23.3. Factory (GoF)
The adapter raises a new problem in the design: In the prior Adapter pattern solution for external services with varying interfaces, who creates the adapters? And how to determine which class of adapter to create, such as TaxMasterAdapter or GoodAsGoldTaxProAdapter?
If some domain object creates them, the responsibilities of the domain object are going beyond pure application logic (such as sales total calculations) and into other concerns related to connectivity with external software components.
This point underscores another fundamental design principle (usually considered an architectural design principle): Design to maintain a separation of concerns. That is, modularize or separate distinct concerns into different areas, so that each has a cohesive purpose. For example, the domain layer of software objects emphasizes relatively pure application logic responsibilities, whereas a different group of objects is responsible for the concern of connectivity to external systems.

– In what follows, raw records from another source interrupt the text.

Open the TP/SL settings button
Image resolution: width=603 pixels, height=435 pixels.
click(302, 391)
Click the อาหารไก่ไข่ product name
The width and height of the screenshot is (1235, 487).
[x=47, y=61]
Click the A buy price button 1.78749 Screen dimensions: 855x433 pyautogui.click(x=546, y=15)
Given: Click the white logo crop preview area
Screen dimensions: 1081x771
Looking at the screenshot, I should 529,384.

Therefore, choosing a domain object (such as a Register) to create the adapters does not support the goal of a separation of concerns, and lowers its cohesion.

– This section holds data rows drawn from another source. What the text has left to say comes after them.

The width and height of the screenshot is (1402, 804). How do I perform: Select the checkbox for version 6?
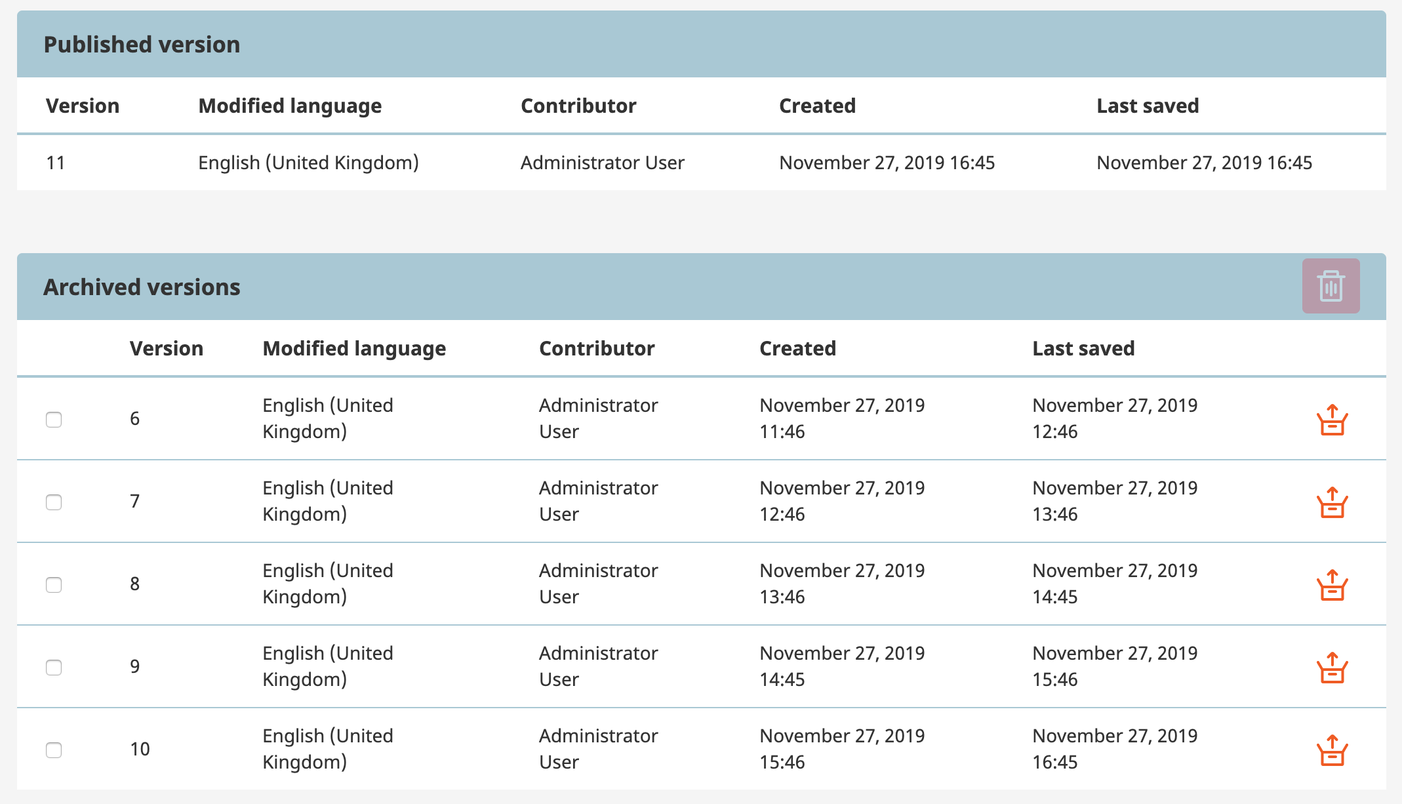54,419

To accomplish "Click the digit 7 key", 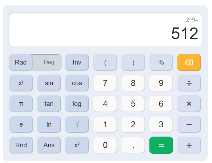I will pyautogui.click(x=105, y=83).
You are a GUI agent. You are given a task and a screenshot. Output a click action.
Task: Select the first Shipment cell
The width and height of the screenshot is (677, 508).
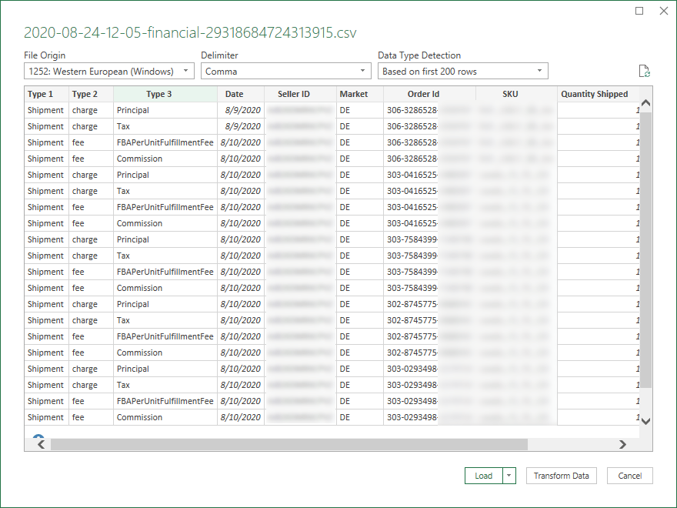click(45, 110)
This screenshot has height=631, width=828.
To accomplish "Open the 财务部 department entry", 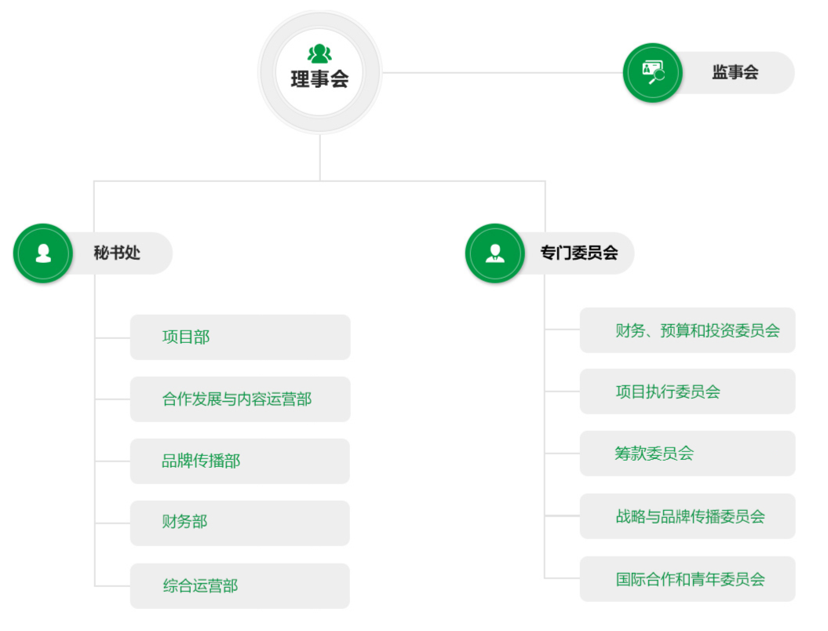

UML notation— Observe the style in the UML diagram of Figure 23.4 that includes a note showing detailed pseudocode for the getTaxCalculatorAdapter. This style allows one to include dynamic algorithm details on a static class diagram such that it may lessen the need for interaction diagrams.

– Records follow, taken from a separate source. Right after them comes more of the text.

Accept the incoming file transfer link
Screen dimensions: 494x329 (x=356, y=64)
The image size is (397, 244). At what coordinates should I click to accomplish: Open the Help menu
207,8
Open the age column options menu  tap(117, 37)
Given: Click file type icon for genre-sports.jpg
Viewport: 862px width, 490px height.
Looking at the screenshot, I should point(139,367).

Figure 23.4. The Factory pattern.
A common alternative in this case is to apply the Factory (or Concrete Factory) pattern, in which a Pure Fabrication “factory” object is defined to create objects.
Factory objects have several advantages:
Separate the responsibility of complex creation into cohesive helper objects.
Hide potentially complex creation logic.
Allow introduction of performance-enhancing memory management strategies, such as object caching or recycling.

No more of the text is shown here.